▶ _Tekstfragment_
A Social History of Knowledge biedt een wetenschapsgeschiedenis vanaf het moment dat in Europa de drukpers werd uigevonden tot en met de tijd dat Diderot’s verzameling in druk verscheen met alles wat er was te weten. Daarin is dit boek op zich niet eens uniek. Wat ik alleen niet eerder zo zag, is de nadruk van de auteur op de verbanden onderling.

Ook bij hem wordt de wetenschap nog vooruit geholpen door genieën — alleen worden deze mannen daarbij eens niet geïsoleerd, om zo hun grootsheid nog eens te benadrukken. Galileo had zijn idee voor het bouwen van een telescoop namelijk ergens weg.

Het besef dat je door met lenzen te schuiven een beter zicht kon krijgen op een object in het brandpunt van dat stelsel stamde uit de Nederlanden.

En die Nederlanden zijn toch een wat merkwaardige uitzondering in de sociale geschiedenis van het weten. Zo vrij als die Nederlanders waren in het delen van wat ze wisten, al dan niet voor geld, zo makkelijk waren ze verder nergens.

Kennis is namelijk macht, zo wisten ze elders.

Dus moest de belangrijkste archivaris in Venetië een analfabeet zijn — volgens de legende — opdat deze niet kon profiteren van alle informatie onder zijn hoede. Dus is de sociologische geschiedenis van het weten voor een deel ook de gebruikelijke evenementiële geschiedenis. Waarin de kerk het ene moment nog de hele mensheid dient; doordat monniken antieke manuscripten kopiëren, en oude kennis helpen voortbestaan. En waarin de kerk het andere moment enkel belemmeringen opwerpt voor al degenen die iets denken dat afwijkt van de leer.

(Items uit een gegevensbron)
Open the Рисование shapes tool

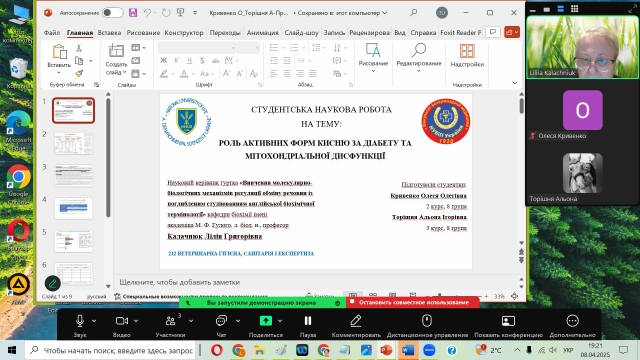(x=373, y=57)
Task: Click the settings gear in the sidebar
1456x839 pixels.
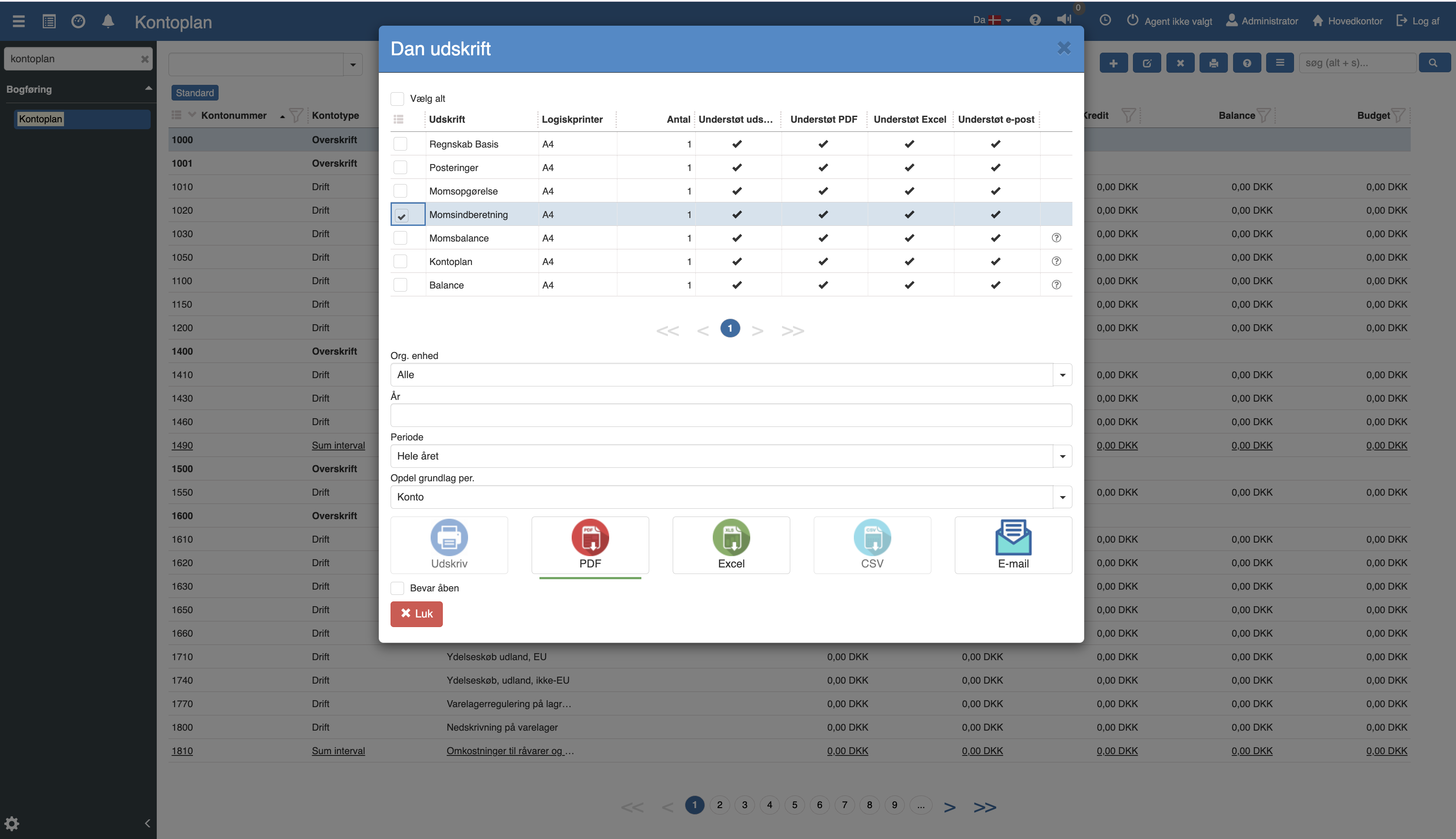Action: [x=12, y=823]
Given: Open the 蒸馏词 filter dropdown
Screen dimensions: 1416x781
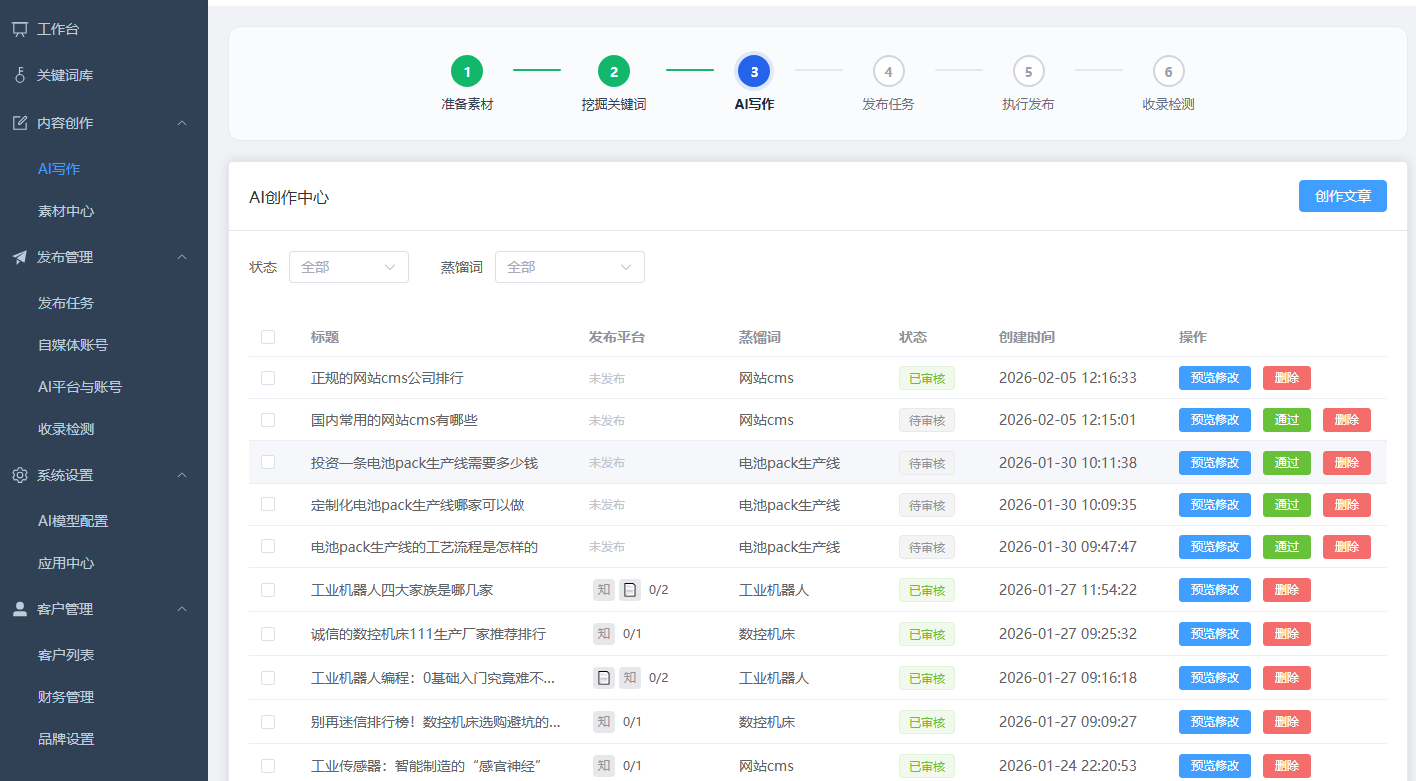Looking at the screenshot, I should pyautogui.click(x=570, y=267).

--

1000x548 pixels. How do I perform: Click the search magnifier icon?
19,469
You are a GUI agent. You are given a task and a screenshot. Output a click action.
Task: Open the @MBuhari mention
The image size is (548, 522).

--

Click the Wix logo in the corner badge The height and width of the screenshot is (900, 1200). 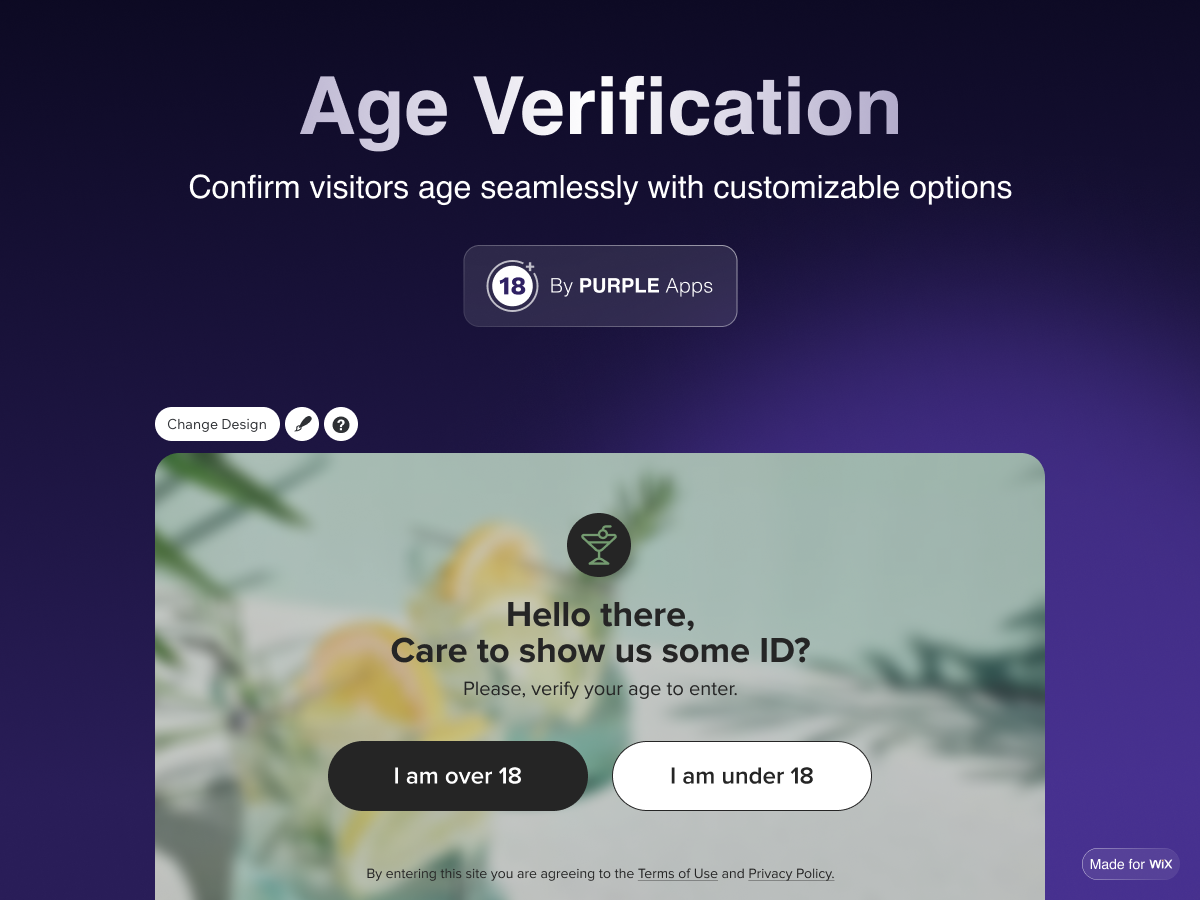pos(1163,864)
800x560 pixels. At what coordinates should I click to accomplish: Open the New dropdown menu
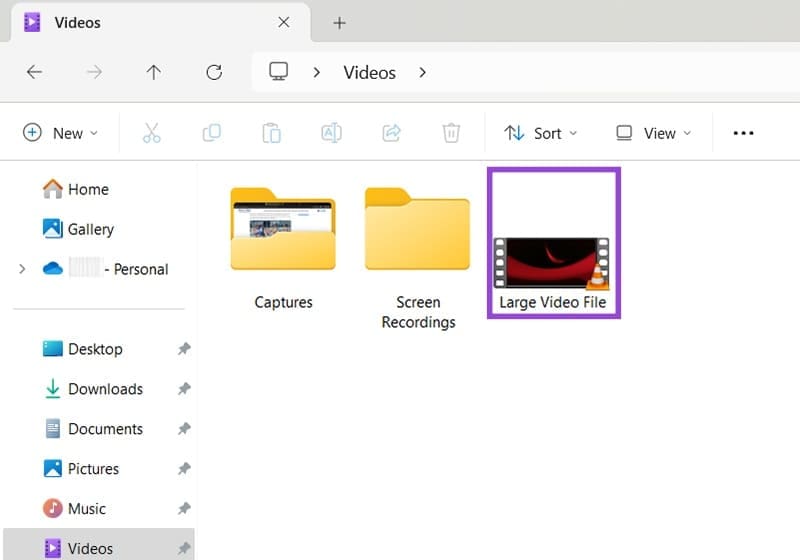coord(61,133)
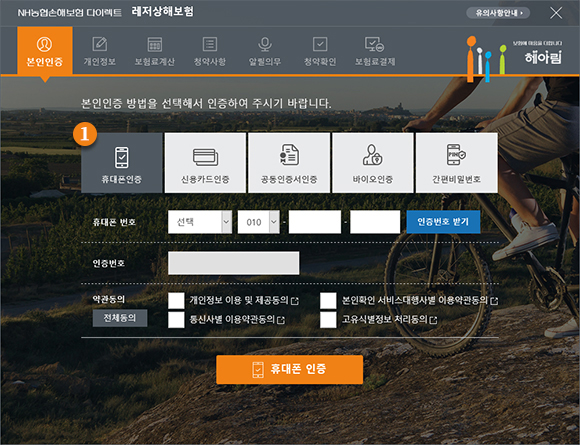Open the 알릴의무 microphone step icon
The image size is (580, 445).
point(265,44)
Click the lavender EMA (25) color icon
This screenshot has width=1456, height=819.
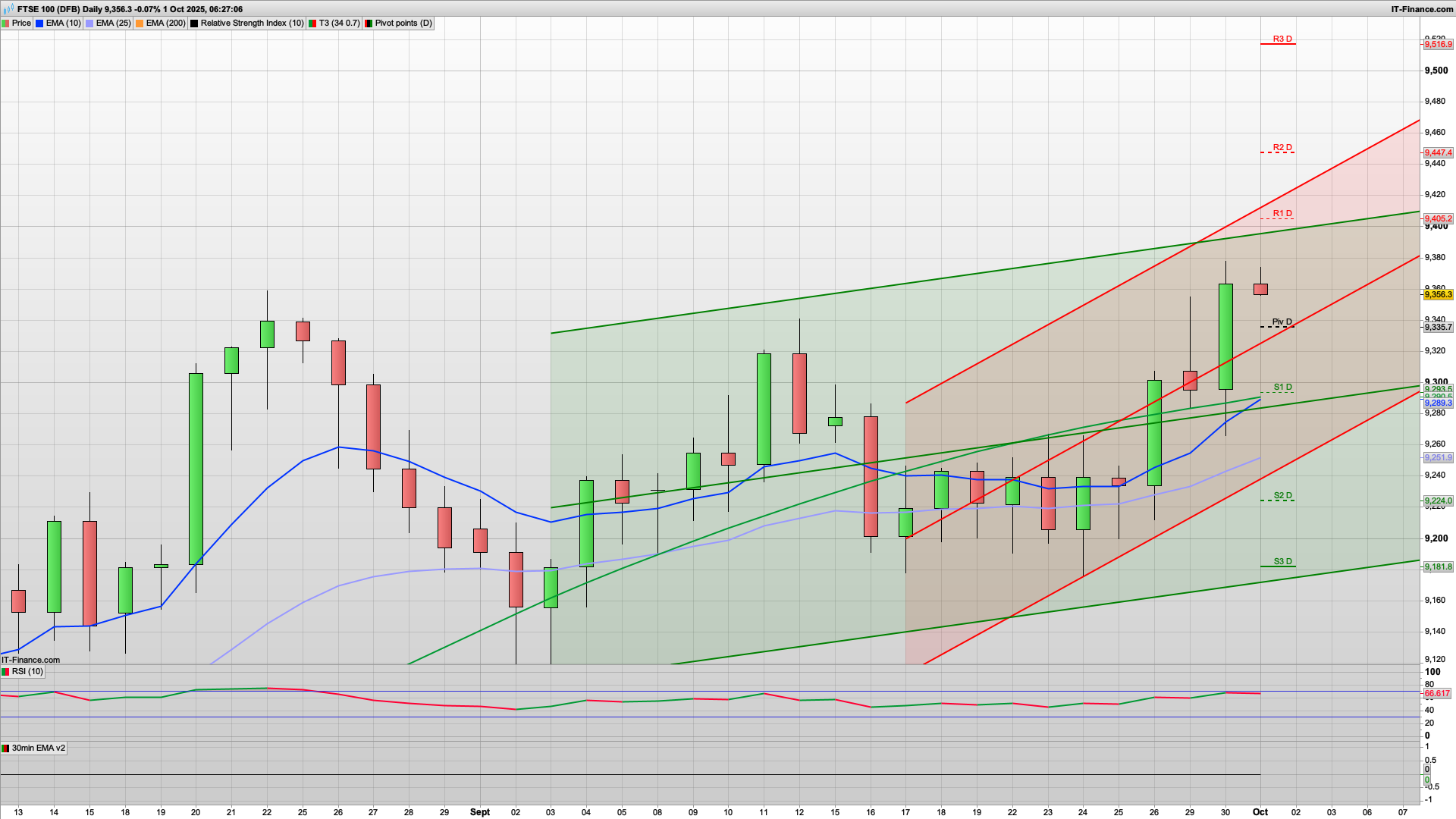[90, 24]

▶ _Gegeven opdracht A_
Citeer uit het tekstfragment over de sociale geschiedenis van kennis letterlijk de passage van "En die Nederlanden" tot en met "ze verder nergens.".
▶ _Gegeven opdracht B_
Geef uit de lijst ongewijzigd de regels weer van de regel met "Given: Open the 蒸馏词 filter dropdown" tot en met de regel met "Looking at the". Laat de afbeeldingen daarbij weg.

▶ _Uitwerking opdracht A_
En die Nederlanden zijn toch een wat merkwaardige uitzondering in de sociale geschiedenis van het weten. Zo vrij als die Nederlanders waren in het delen van wat ze wisten, al dan niet voor geld, zo makkelijk waren ze verder nergens.

▶ _Uitwerking opdracht B_
Given: Open the 蒸馏词 filter dropdown
Screen dimensions: 1416x781
Looking at the screenshot, I should pyautogui.click(x=570, y=267).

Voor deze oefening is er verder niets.